The project aims at a constructive dialogue with scientists on current genetic research on Roma in its historical context. It assesses the conceptual premises, sampling strategies and interdisciplinary methodologies of genetic studies on Roma. Those studies rely on sampling practices, classifications and narrations of endogamy, partly created in the social sciences and humanities.
Since 1921, Roma have been addressed in ca. 200 genetic publications. Neglecting anthropometry after WWII, researchers adopted genetic methods to investigate Roma, such as serology and protein analysis, family pedigrees, and later, DNA analysis. Currently, geneticists agree on the evolutionary coherence of Roma, their endogamy and genetic-reproductive isolation, and India as their place of origin. Controversy prevails in the social sciences and humanities: Researchers either reject or agree on essentialist notions of Roma groupness.

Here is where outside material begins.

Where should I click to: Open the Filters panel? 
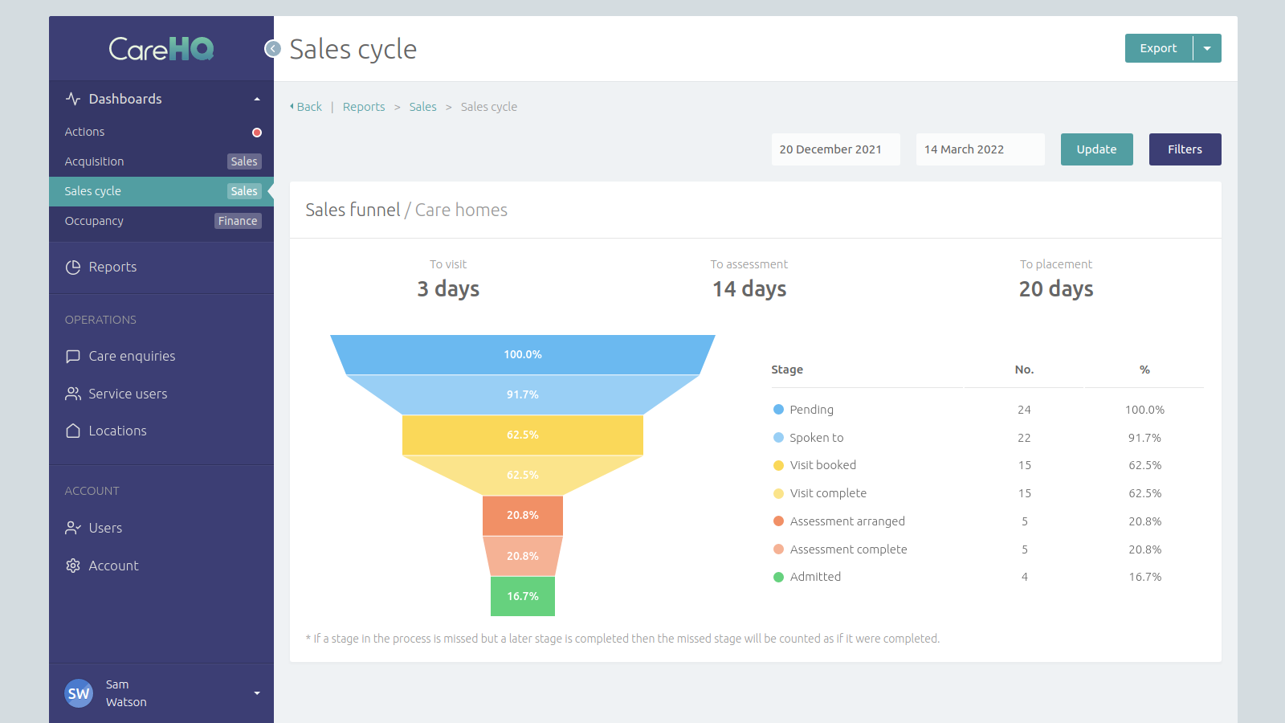pyautogui.click(x=1185, y=149)
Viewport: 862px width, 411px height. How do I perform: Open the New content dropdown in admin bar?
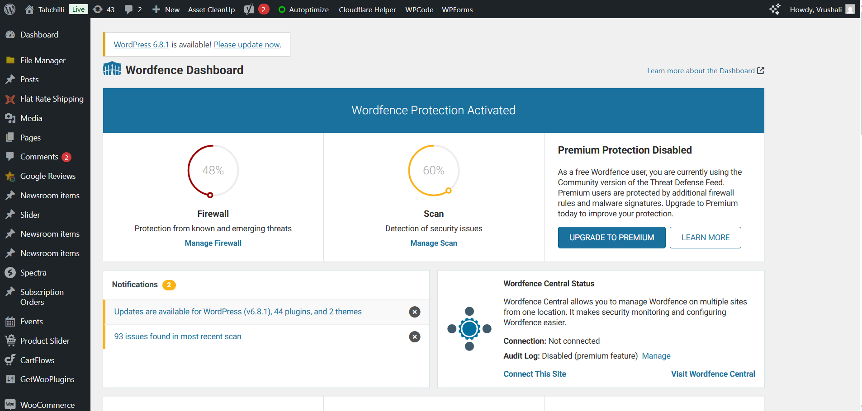166,9
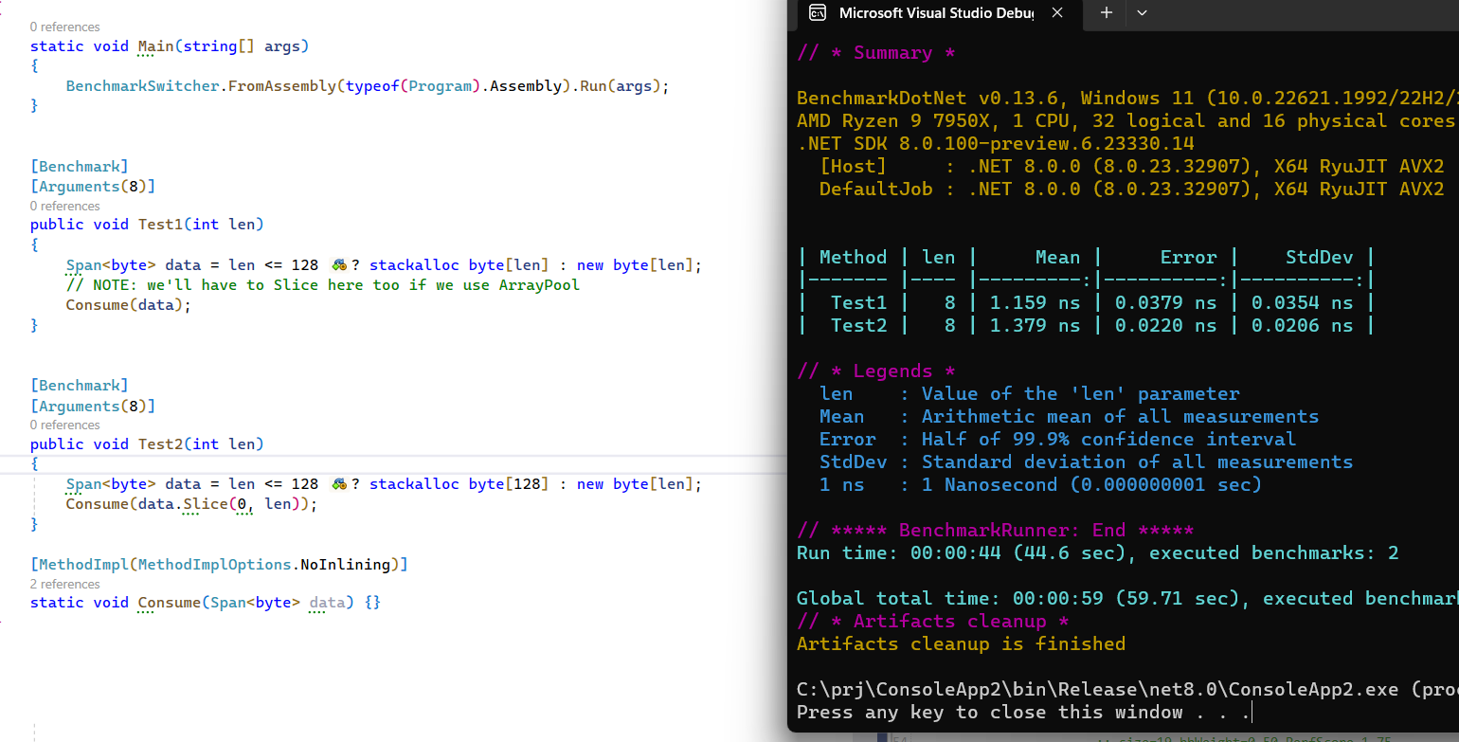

The project analyses mutual borrowings and collaborations of geneticists with social scientists. We employ methods from history of science, science studies, and social anthropology. The project heightens the sensitivity for issues of categorization across scientific and political fields; it highlights ethical and social implications of genetic research and integrates both geneticists and Roma activists in the discussion.